John’s formal acceptance of all the horrors of sickness, poverty, and fear — capped by Mond’s terse “You’re welcome” — ends the chapter.
Analysis
In this chapter, Mond continues his discussion of the practical philosophy of the world he controls. With Bernard and Helmholtz gone, Mond and John concentrate on the issues that distinguish the traditional world — John’s Malpais as well as the reader’s world — from the dystopia, especially a belief in God.
Mond and John’s experiences of religion oddly complement one another. Mond knows about God and religion from the forbidden books he has read — the Bible, the medieval Imitation of Christ, and the relatively modern works of Cardinal Newman and William James. John, in contrast, has actually lived a religious life in Malpais, surrounded by the rituals of worship and purifying himself in fasting and suffering.

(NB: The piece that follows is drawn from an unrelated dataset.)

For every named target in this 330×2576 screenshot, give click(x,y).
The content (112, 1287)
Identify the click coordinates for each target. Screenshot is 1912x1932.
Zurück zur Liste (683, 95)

Mond’s argument against religion in his world is materialistic — the main point being that the culture of comfort has made God obsolete. According to Mond’s view, people turn to religion only when age and discomfort impel them to look beyond the physical world. But if age and discomfort are banished, the physical, material world never loses its pleasure. Thus, Mond argues, God is irrelevant in the brave new world. In contrast, John’s argument stems from a belief in self-denial and suffering as a means to the good — by which he means virtuous — life. Where Mond sees comfort as the pinnacle of human experience, John sees it as a barrier to growth and spirituality. A life of constant amusement and pleasure, he argues, is “degrading.”
In his response, Mond accepts the virtues of Christianity — kindness, patience, long-suffering — as reasonable and even socially valuable, but points out that soma can do as well as years of painful self-denial in producing virtuous behavior. In a memorable phrase, Mond describes soma as “Christianity without tears.”
John, of course, rejects this view immediately, because, according to his definition, a worthwhile human life requires suffering and danger, from which will spring nobility and heroism. The discomfort and the pain, John maintains, are an essential part of freedom, beauty, and religion.
This disclosure brings the discussion — and the novel itself — to its climax. Huxley poses a choice between freedom and comfort. John, the Savage, has made his case for freedom, and Mond for the stability and comfort of the brave new world. The two world-views are obviously incompatible in their own minds, although Huxley leaves open an option for the reader to find a middle way.
Now Mond and John face each other squarely, and the choice emerges clearly. Control means comfort at the loss of freedom. But freedom means the possibility of disease, starvation, and misery. Faced with the choice, John chooses freedom, replying to Mond’s list of horrors, after a long silence: “I claim them all.”
The obvious misery of freedom’s possibilities, John’s hesitancy, and Mond’s indifference — a noncommittal “You’re welcome” — combine to dampen this climactic stand by John. The choice of freedom as it is defined by Mond is not a real victory, and John is still not a true hero.
Both Mond and John show themselves incomplete in this chapter, their different world-views shallow and unimaginative. The conclusion to the discussion will drive John into isolation, but Huxley also means to inspire the reader to explore the assumptions of each character and to think beyond the frame of the novel toward the world itself — and the combinations of freedom and control that might enhance rather than limit life.
Glossary
Cardinal Newman (1801-90) John Henry Newman, English theologian and writer.
neurasthenia a former category of mental disorder, including such symptoms as irritability, fatigue, weakness, anxiety, and localized pains without apparent physical cause, thought to result from weakness or exhaustion of the nervous system. Here, Mustapha Mond’s description of normal emotional tension.